Unlike a criminal trial, revocation only requires proof by a preponderance of the evidence (18 U.S.C. §3583(e)(3)). The court stressed that the relaxed evidentiary burden allows reliance on credible circumstantial indicators without forensic confirmation. - Sensory and Circumstantial Identification of Drugs.
Citing Harrell and related precedents, the panel reiterated that (i) an experienced officer’s sensory observations, (ii) the amount of substance (well above Georgia’s one-ounce felony threshold), (iii) the presence of a drug scale, (iv) Hardaway’s dominion and control over the vehicle, and (v) his prior marijuana admissions collectively outweighed Hardaway’s speculative innocence narrative.
3.3 Potential Impact
The ruling’s ramifications extend beyond the immediate parties:
- Lower Evidentiary Threshold in Revocations: District courts within the Eleventh Circuit now have clear authority to revoke supervised release based solely on credible sensory identification of marijuana—even amid the legal overlap with hemp—provided the totality of circumstances is persuasive.

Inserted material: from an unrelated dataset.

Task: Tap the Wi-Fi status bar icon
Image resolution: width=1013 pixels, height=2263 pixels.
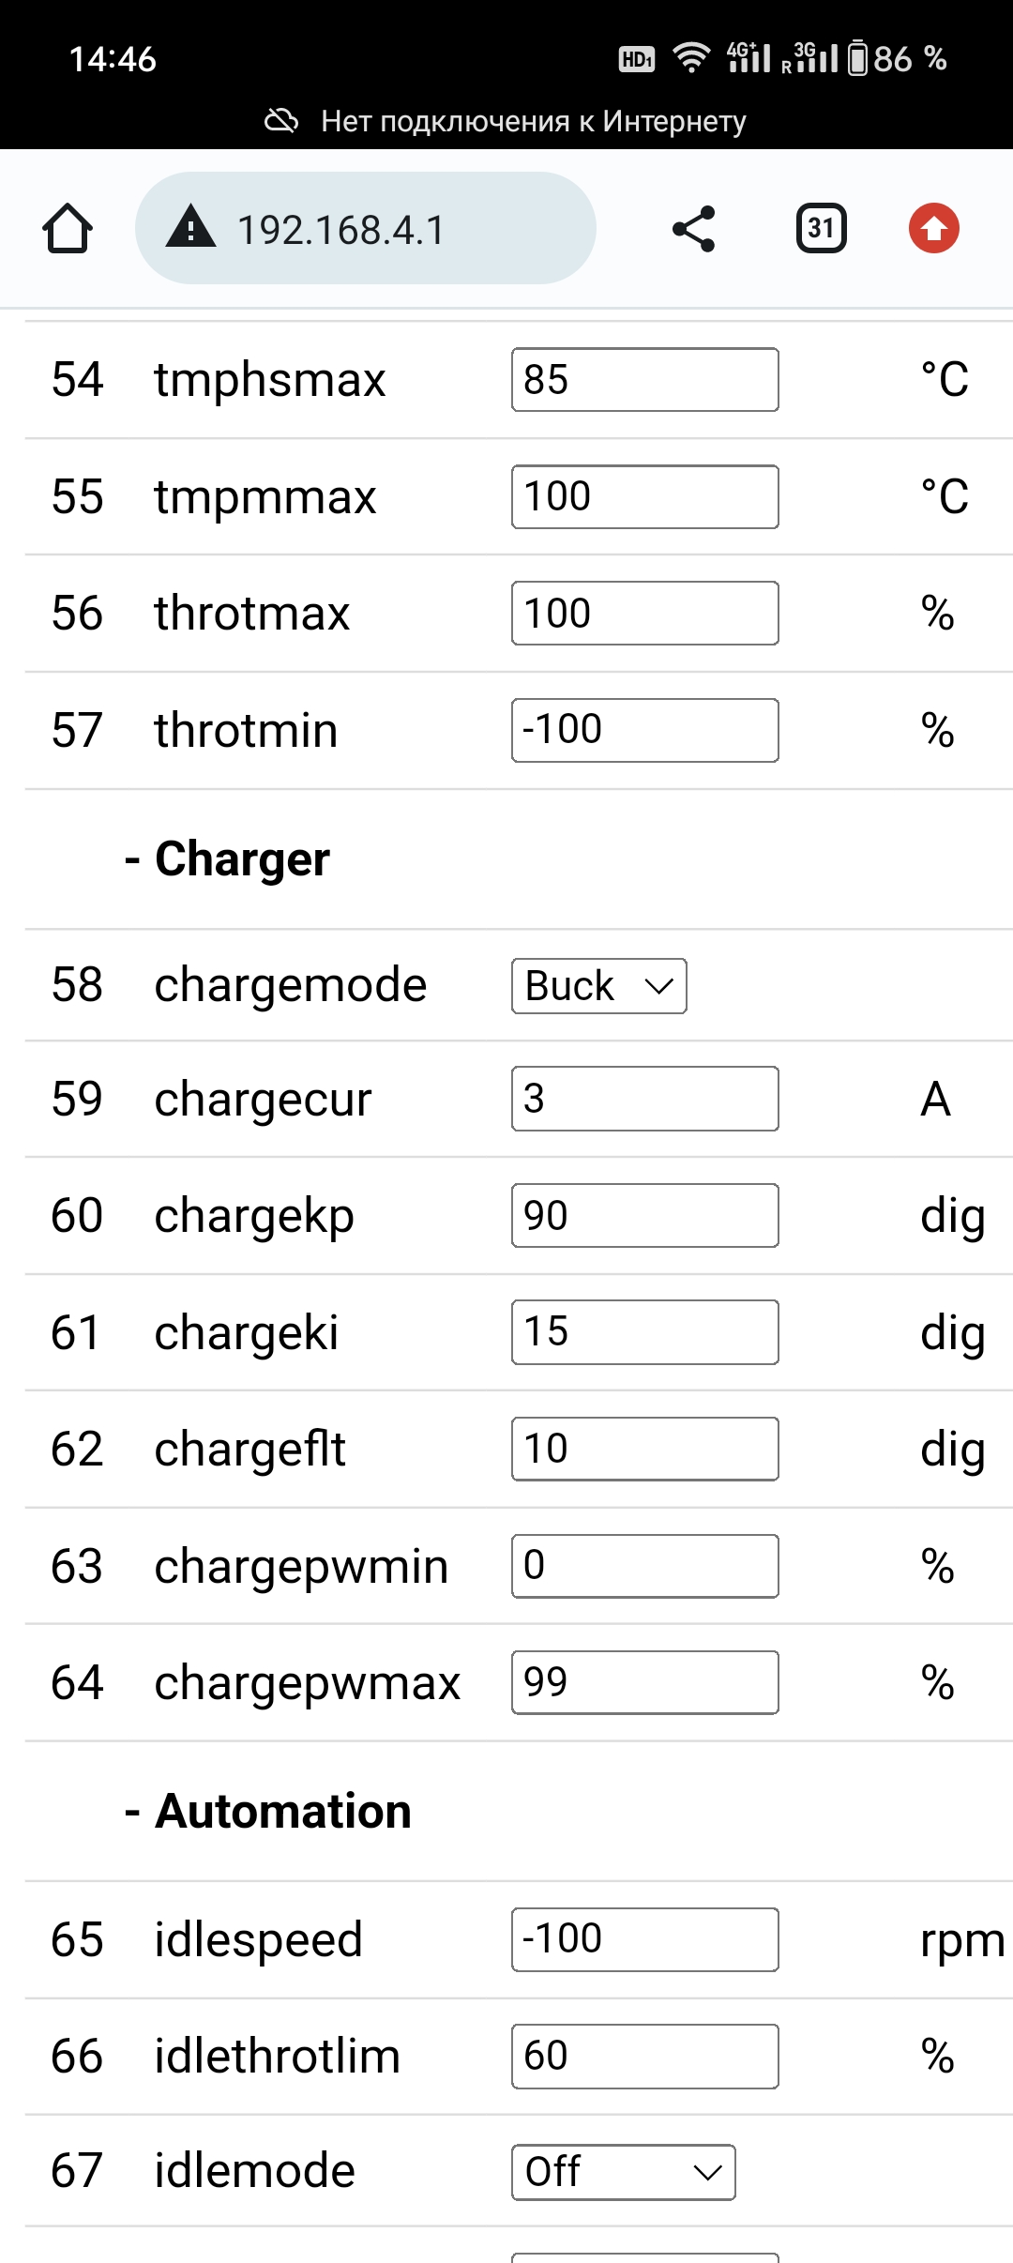Action: (x=691, y=58)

- Streamlined Proceedings: Probation officers and prosecutors can proceed without waiting for slow laboratory results, accelerating resolution of revocation petitions and reducing pre-hearing detention time.
- Defense Strategy Shift: Defendants may focus more on challenging officer credibility and chain-of-custody facts rather than insisting on chemical tests.
- Clarification of Reasonableness Review: The case reinforces that a sentence at the statutory cap is presumptively reasonable when it also sits within the advisory Chapter 7 guideline band.
- Hemp–Marijuana Distinction: Although the 2018 Farm Bill legalized hemp, Hardaway underscores that law enforcement testimony remains sufficient to distinguish illicit marijuana from lawful hemp for revocation purposes—a point likely to influence future litigation involving smokable hemp products.
4. Complex Concepts Simplified
- Supervised Release
- A period of community supervision following imprisonment. Violation can lead to re-imprisonment.
- Revocation Hearing
- A summary proceeding, civil in nature, where the judge determines whether conditions of supervised release were breached.
- Preponderance of the Evidence
- The lowest standard of proof in U.S. law—meaning “more likely than not.”
- Constructive Possession
- Having dominion or control over an item or the place where it is located, even if not physically holding it.
- Grade B Violation
- Under U.S.S.G. §7B1.1, conduct constituting any offense punishable by over one year of imprisonment.
- Statutory Maximum (18 U.S.C. §3583(e)(3))
- The highest prison term Congress allows upon revocation—24 months in Hardaway’s underlying Class C felony.
- Hemp vs. Marijuana
- Hemp is federally legal if THC content ≤ 0.3%. Marijuana remains Schedule I. Field officers typically rely on sensory cues; definitive differentiation requires lab testing, but Hardaway accepts sensory identification for revocation.
5. Conclusion
United States v. Hardaway cements a pragmatic evidentiary rule within the Eleventh Circuit: an experienced officer’s sensory identification, corroborated by contextual facts, can support a finding of controlled-substance possession in supervised-release revocations. By validating a 24-month sentence at the apex of the guideline range, the court also reaffirms that statutory-maximum terms are appropriate when justified by the § 3553(a) factors and the defendant’s criminal history. The decision streamlines revocation practice, influences defense tactics, and provides clarity on the hemp–marijuana debate in the revocation arena.